The typical descriptions of Michelangelo Antonioni's great L'eclisse make it sound like an unbearably dull affair, a true product of the 60s art film era. It's about "alienation," right? And disconnection, and the isolation of people from one another in the modern age. Given the typical critical wisdom surrounding Antonioni and this film, one could be forgiven for expecting a bracing, obtuse, rather chilly affair, a humorless intellectual statement that maintains its distance from its characters. Upon seeing the film, of course, one begins to suspect that this is an instance of too much critical discourse threatening to smother the life out of a vibrant, complex work of art. L'eclisse pulses with energy and beauty, with the formal ingenuity of Antonioni's images, which have a lush, sensuous quality. This is a film about the disconnected modern era, yes, but much more importantly it's about the people who have to live in this age, people who aren't willing to take alienation and lack of communication as a given, who fight against the sometimes suffocating constraints placed upon their lives.

Specifically, it's about the lovely Vittoria (Monica Vitti), who breaks up with her lover Riccardo (Francisco Rabal) in the film's extended opening set piece, which masterfully creates tension solely out of the manipulation of space and movement. As Vittoria and Riccardo pace around his apartment together, they are engaging in a dance of disconnection, their words flying past unheard even as their bodies clang off one another whenever they're on the verge of coming together. Antonioni accentuates these disjunctions with his camera, which purposefully creates jarring angles within which the quarreling lovers are awkwardly fitted. At one point, an abrupt cut pushes the lovers out of the frame almost completely, so that a large gray lampshade fills most of the empty space, until Vittoria turns away from Riccardo to face the camera again. It's a great, raw scene, all abstracted motion and hard lines, but its rigidity is contrasted against the equally wonderful sequence in which Vittoria commiserates after the breakup with her girlfriends Anita (Rosanna Rory) and Marta (Mirella Ricciardi). At the apartment of Kenyan native Marta, Vittoria is delighted to study the photos and memorabilia of the other girl's homeland, and she and Anita playfully dress up as blackface natives and dance to the rhythms of an African drum music record, their snaking limbs making fluid "S" shapes in the air.

Despite the racial obliviousness of these middle-class Italian women — Marta puts a stop to the game, seemingly offended, but then derisively calls the blacks she grew up with "monkeys" — they're trying to have fun, and Vittoria at least possesses a genuine spirit of intellectual curiosity, a desire to absorb learning from her surroundings, to learn about other people. She's a woman who will randomly follow strangers on the street to see what they'll do, or who will be suddenly struck by the quality of a person's face.
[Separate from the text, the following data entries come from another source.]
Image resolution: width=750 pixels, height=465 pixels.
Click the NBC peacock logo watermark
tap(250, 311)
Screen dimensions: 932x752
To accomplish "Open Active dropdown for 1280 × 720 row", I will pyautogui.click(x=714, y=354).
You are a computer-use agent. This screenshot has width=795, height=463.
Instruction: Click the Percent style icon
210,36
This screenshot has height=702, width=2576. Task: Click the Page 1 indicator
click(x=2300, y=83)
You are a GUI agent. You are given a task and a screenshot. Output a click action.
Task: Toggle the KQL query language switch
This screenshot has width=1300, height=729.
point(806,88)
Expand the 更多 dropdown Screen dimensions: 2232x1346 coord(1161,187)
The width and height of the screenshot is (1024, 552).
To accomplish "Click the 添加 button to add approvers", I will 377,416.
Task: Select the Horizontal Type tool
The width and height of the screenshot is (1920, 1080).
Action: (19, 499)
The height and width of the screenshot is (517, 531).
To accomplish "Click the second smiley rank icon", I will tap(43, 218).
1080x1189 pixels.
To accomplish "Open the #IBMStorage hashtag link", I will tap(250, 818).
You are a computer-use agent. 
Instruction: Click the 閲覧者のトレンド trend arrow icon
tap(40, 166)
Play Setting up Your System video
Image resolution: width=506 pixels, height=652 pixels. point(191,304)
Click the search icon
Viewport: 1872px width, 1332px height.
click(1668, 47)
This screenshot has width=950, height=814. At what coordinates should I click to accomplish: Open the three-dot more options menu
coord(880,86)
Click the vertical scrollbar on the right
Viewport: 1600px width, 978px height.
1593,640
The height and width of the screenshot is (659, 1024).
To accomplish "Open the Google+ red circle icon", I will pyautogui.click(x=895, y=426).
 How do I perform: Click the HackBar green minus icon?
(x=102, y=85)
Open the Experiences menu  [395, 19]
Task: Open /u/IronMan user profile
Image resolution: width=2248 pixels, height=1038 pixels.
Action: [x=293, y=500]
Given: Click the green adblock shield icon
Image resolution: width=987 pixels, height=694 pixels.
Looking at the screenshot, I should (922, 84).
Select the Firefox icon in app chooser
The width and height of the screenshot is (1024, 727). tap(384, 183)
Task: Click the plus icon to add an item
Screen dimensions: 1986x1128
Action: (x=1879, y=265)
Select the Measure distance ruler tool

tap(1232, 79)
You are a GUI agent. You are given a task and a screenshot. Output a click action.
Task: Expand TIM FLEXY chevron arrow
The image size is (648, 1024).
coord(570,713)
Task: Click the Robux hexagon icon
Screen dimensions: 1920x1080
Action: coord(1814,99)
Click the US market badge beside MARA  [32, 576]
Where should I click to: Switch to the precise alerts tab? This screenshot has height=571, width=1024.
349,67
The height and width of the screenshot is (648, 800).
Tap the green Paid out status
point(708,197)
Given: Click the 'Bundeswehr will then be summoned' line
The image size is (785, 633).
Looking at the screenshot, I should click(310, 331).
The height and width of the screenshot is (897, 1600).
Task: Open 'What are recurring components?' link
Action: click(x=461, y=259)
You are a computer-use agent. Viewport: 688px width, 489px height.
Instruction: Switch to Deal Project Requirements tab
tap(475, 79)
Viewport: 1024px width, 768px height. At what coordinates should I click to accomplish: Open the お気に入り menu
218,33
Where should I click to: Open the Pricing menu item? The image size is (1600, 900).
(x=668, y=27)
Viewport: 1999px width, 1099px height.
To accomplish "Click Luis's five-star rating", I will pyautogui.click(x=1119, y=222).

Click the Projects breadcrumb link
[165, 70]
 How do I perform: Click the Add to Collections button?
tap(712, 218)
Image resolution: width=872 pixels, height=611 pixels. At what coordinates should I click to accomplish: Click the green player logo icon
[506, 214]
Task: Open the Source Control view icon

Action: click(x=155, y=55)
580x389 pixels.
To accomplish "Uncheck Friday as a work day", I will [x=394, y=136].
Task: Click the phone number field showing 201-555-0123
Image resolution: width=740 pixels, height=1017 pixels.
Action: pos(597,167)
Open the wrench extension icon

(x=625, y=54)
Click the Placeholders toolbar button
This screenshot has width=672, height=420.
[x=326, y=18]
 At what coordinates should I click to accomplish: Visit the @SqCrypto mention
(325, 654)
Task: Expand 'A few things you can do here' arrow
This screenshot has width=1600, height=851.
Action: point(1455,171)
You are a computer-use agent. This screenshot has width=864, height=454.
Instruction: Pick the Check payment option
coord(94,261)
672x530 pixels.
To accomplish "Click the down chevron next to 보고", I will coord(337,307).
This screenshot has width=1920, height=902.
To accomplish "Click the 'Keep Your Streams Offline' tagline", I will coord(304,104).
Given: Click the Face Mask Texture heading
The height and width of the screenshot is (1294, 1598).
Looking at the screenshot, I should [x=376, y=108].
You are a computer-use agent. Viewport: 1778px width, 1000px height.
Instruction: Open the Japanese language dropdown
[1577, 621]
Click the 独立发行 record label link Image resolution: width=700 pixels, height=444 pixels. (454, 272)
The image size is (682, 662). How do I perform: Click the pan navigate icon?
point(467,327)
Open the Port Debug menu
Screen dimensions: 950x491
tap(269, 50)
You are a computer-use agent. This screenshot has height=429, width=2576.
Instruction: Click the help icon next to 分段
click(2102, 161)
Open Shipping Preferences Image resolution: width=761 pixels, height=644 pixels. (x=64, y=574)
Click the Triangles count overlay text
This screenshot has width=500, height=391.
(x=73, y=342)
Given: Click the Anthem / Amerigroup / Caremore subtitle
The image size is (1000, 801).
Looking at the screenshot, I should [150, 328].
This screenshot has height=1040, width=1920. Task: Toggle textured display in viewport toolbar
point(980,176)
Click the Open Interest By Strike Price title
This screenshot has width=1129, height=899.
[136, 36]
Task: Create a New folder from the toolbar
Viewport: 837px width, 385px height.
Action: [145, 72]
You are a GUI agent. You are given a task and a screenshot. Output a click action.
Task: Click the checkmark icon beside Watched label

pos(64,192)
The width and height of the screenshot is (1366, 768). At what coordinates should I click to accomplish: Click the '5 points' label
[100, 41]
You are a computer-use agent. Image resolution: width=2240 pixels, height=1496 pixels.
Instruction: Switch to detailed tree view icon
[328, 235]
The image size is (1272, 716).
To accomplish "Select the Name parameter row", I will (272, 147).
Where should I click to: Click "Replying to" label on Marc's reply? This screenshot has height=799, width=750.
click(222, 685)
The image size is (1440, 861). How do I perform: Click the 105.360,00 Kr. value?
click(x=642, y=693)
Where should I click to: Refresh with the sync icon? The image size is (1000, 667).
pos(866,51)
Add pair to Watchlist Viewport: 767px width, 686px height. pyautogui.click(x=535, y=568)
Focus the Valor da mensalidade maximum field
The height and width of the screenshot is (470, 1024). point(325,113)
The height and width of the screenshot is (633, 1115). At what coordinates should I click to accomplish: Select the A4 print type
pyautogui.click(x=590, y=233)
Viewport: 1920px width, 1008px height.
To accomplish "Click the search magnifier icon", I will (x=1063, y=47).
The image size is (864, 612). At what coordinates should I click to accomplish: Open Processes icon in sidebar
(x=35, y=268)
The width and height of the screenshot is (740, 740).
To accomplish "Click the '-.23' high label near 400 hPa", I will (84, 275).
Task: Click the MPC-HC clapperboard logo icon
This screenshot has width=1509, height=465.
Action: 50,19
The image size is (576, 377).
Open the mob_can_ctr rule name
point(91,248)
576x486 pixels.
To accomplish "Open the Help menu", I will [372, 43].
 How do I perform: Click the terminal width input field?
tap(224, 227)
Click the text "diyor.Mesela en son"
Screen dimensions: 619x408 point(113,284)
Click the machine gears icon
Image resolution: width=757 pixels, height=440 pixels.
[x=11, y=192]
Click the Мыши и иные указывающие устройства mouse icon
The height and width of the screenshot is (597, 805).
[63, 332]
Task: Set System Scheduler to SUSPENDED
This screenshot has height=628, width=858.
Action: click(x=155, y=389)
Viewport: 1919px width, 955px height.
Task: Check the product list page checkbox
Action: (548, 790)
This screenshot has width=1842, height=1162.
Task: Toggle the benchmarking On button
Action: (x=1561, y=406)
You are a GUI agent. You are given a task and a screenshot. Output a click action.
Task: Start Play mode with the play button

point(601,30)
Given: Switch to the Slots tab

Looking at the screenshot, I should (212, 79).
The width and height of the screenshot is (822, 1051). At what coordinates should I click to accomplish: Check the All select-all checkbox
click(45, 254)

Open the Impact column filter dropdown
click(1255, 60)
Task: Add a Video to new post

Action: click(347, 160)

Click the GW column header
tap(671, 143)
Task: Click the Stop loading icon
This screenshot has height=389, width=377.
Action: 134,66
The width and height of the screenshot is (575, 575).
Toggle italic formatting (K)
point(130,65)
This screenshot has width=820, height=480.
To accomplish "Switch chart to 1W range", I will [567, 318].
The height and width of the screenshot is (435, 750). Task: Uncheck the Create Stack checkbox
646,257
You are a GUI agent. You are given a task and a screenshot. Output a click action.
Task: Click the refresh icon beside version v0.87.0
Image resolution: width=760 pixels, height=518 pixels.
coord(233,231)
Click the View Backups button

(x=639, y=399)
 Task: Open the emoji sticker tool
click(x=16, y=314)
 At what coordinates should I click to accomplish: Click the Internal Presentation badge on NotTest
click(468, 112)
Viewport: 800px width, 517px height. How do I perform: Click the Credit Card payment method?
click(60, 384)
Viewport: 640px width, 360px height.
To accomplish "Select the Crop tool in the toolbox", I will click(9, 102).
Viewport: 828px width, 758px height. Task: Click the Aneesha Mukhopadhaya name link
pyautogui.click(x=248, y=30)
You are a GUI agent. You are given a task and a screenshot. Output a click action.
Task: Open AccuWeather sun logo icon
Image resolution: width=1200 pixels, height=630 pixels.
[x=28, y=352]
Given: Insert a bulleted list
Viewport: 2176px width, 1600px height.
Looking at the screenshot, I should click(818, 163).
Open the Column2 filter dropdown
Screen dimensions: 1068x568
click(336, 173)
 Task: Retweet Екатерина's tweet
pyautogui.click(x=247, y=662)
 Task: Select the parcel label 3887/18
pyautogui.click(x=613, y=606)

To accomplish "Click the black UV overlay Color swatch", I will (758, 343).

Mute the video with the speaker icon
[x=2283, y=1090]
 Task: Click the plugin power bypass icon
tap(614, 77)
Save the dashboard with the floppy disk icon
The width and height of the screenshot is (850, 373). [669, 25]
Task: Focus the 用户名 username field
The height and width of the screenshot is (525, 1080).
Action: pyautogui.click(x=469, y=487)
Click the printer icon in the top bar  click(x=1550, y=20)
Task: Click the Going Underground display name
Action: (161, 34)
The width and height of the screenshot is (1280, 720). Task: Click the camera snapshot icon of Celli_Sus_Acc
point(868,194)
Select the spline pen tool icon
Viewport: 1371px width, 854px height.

She has a playful, whimsical spirit, a perhaps unconscious desire for something more that drives her to leave Riccardo at the beginning of the film. She's a product of her time and her culture, and she shares the flaws of her milieu, but she's also a spirited and independent woman who isn't willing to settle for the dreary existence that's seemingly plotted out for her: a discontented marriage, like her friends have, to some man who's perpetually away on business.

She's more in touch with the world: a night-time chase through the streets for her friend's lost dog leads to a wonderful shot of her laughing, unguarded, as the dog walks on its hind legs away from her. Later, she's drawn to the clanging sound of tall metal poles bouncing off each other in a strong wind; she has a sensual sensibility that appreciates the urban poetry of these subtle moments. Antonioni is, like Vittoria, attuned to the sensuality of the world, to the puffed cotton wisps of a cloud bank or the ripples spiraling out from a finger as it breaks the surface of stagnant water. His images reflect engagement with the world, even when he isolates Vittoria in pale gray expanses of nothingness that visualize her loneliness and alienation. He's able to find beauty even in a construction site lit by street lamps, in a splinter of wood floating in a barrel filled with rain water, in the abstract lines of an apartment block set off against the vast empty sky.


Despite her free spirit and thirst for more, almost immediately after breaking up with Riccardo, Vittoria finds herself being drawn into the orbit of the stock trader Piero (Alain Delon), a driven, intense young man who spends his days in the relentlessly fast-paced world of the stock exchange, where he shouts into phones and races back and forth across the office's floor placing frantic buy and sell orders. He's completely immersed in the world of money all day long, and is sometimes just barely able to peek his head above the water by night. Vittoria meets him because she goes to the stock exchange to see her mother (Lilla Brignone), who spends all day there as though playing a game — she's a precursor to those old ladies who today would be found sitting in front of a Las Vegas slot machine for endless hours at a stretch. Vittoria has nothing but contempt for this world, and she's pushed away whenever Piero can't resist talking about his new car or the money he's made or lost in the course of the day. And yet she also feels a strange attraction to him, a slowly sparking connection.

The slow, halting courtship between Vittoria and Piero is warm and human and touching, marked by hesitations and withdrawals and false starts. Antonioni is a master at portraying the difficulty of love, the incredible psychological and sociological obstacles to forging a connection between two independent beings. But what's too often overlooked is the hope and beauty that are also contained within his vision of the world: despite the difficulties, despite the seemingly insurmountable barriers separating us, we frequently do make connections, if only momentary ones. The playful wrestling and cuddling of Vittoria and Piero, their stylized come-ons and maneuvers, are a dance of desire, a response to the hard-edged dance of disconnection between her and Riccardo in the film's opening minutes. In contrast to the earlier scenes, the love scenes with Piero often dissolve into frantic, messy movements, uncontrolled and passionate — two reserved people letting go with one another.

There is, of course, a sense even at the height of their love affair that this cannot work in the long term. One knows instinctively that there is little room in Piero's busy work schedule for true, enduring love, and that Vittoria will not have the patience of Piero's less serious old girlfriends for his habitually broken dates and long, unpredictable working hours. And yet Antonioni allows the couple their moments of happiness, then lets them drift out of the film altogether. The final seven minutes of the film are a poetic, dialogue-free collage of quiet, unassuming street scenes from around the city, scenes of urban life going on, no matter what the fate of this one couple might be. This is a sublimely humanist statement, a refusal to give his attractive movie star couple their proper denouement, focusing instead on the ordinary people who get on and off of buses, reading papers, walking to or from work, sitting in a park. Antonioni even includes a clever joke halfway through, a shot of a blonde woman's head from behind, briefly giving the audience the impression that Vitti's character has returned, until the woman turns around, revealing someone else altogether. The main couple are represented again, symbolically, only in the penultimate shot, a haunting nighttime image of the construction site where they planned to meet, empty and desolate, lit only by a single street lamp, perhaps the site of an unkept date, the onset of their disconnection.